• **Text provided**:
'''

France moves toward allowing euthanasia with new legislation

The legislation also states that if a person had indicated either before or during sickness how they wished to die then doctors should take account of those instructions. (Reuters)

The legislation also states that if a person had indicated either before or during sickness how they wished to die then doctors should take account of those instructions. (Reuters)

French parliament will debate from January a draft law that would move a step closer to euthanasia by allowing a right to “deep and ongoing sedation” until death for terminally ill patients who request it.

Apart from Belgium, the Netherlands and Switzerland, few countries in the world explicitly permit euthanasia or assisted suicide, sometimes called mercy killings.

Speaking after a report on the matter was made public on Friday, President Francois Hollande said current legislation was too focused on the doctor’s analysis and did not consider the patient’s wishes.

“These proposals are centred on the patients whose suffering should be avoided. It respects their choice and wishes,” said Hollande, who has publicly referred on several occasions to the suffering his own aged mother experienced before her death.

Grey areas
Hollande promised before his 2012 election to introduce new right-to-die legislation in France, which left grey areas in a 2005 law on patient rights and care for the terminally ill.

The so-called Leonetti law currently limits therapeutic obstinacy”, or treatments that only prolong the life of a terminally ill patient without providing a cure.

'''

• **The data**:
'''

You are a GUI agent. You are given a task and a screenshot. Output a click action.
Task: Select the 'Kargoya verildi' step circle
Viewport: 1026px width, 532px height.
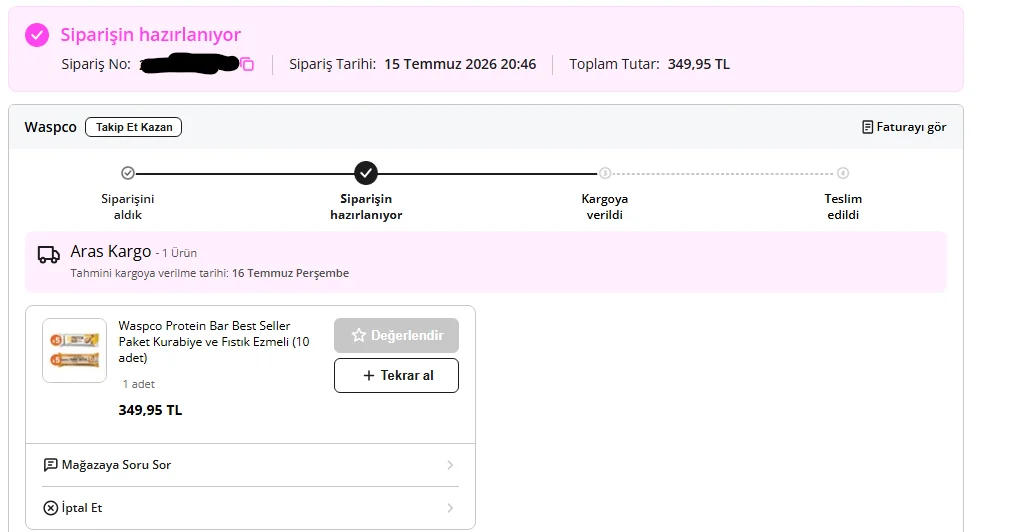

'''

• **What to do**:
1) Using the article on French euthanasia legislation, decide whether each statement agrees with it. Answer yes or no for each, and quote the words that decide it.
(a) The French parliament will begin debating the draft law in January.
(b) Hollande said current legislation was too focused on the patient's wishes.
(c) Hollande promised new right-to-die legislation before his 2012 election.
2) According to the article on French euthanasia legislation, apart from which countries do few countries explicitly permit euthanasia or assisted suicide?
The material has no role in these tasks.

• **Set of answers**:
1)
(a) Yes: "French parliament will debate from January a draft law"
(b) No: "current legislation was too focused on the doctor’s analysis and did not consider the patient’s wishes"
(c) Yes: "Hollande promised before his 2012 election to introduce new right-to-die legislation in France"

2) Belgium, the Netherlands and Switzerland.